Tschiller gibt sich dafür die Schuld. Latschen im Watt, Ebbe und Flut statt Dynamit. Seit Rambo und John McClane (Bruce Willis, „Stirb langsam“) wissen wir aber: Der Mann kehrt zurück. Da ist einfach zu viel Adrenalin im Spiel.

Tschiller wird auf Neuwerk sowieso nicht zum Rettungsschwimmer. Die Erziehung der jungen Leute geht der Cop in Ruhestellung eher unorthodox an. Dazu eine kurze Romanze mit der Kollegin Patti Schmidt (grandios: Laura Tonke), die ruhige Weite auf der Mini-Insel mit Dauerregen und der Kampf gegen Dämonen.

„Akuten Realitätsverlust aufgrund eines verzerrten Selbstbildes“ wirft ihm Patti in dem Zusammenhang vor. Gänzlich geläutert ist Nick Tschiller trotz der Zeit auf der Insel nicht. „Du hast Scheiße gebaut, darum bist du hier. Ich hab getan, was ich tun musste“, erklärt er einem der verhaltensauffälligen Jugendlichen.

Realitätsverluste, verzerrte Selbstbilder, Reise nach innen – es galt also, Nick Tschiller von kinotauglich auf das rechte TV-Maß zu stutzen. Mit Routinier Eoin Moore hätte sich der NDR dafür keinen besseren Regisseur wünschen können. Seit 2005 dreht Moore für die Reihe „Polizeiruf 110“, hat ab 2010 als Hauptautor die Fälle eines der besten Ermittlerteams im Ersten konzipiert: die Rostocker Teams Bukow und König (Charly Hübner und Anneke Kim Sarnau), beide psychisch auch nicht ganz stabil.

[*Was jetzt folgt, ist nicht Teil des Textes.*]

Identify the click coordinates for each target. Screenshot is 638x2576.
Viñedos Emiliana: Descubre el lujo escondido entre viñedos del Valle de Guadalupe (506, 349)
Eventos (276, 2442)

Moore hat ein Gespür dafür, wie dem klassischen Kriminalfall, der Traumaverarbeitung der Protagonisten und dem Image eines nicht ganz unumstrittenen TV-Ermittlers beizukommen ist. Schweiger/Tschiller schien bislang im „Tatort“-Universum – es ist sein sechster Fall – ja nur um sich selbst zu kreisen. Frei nach dem Motto: Die Frage, von welchem Gewicht dieses Fernsehformat zu sein hat, hängt nur von mir alleine ab.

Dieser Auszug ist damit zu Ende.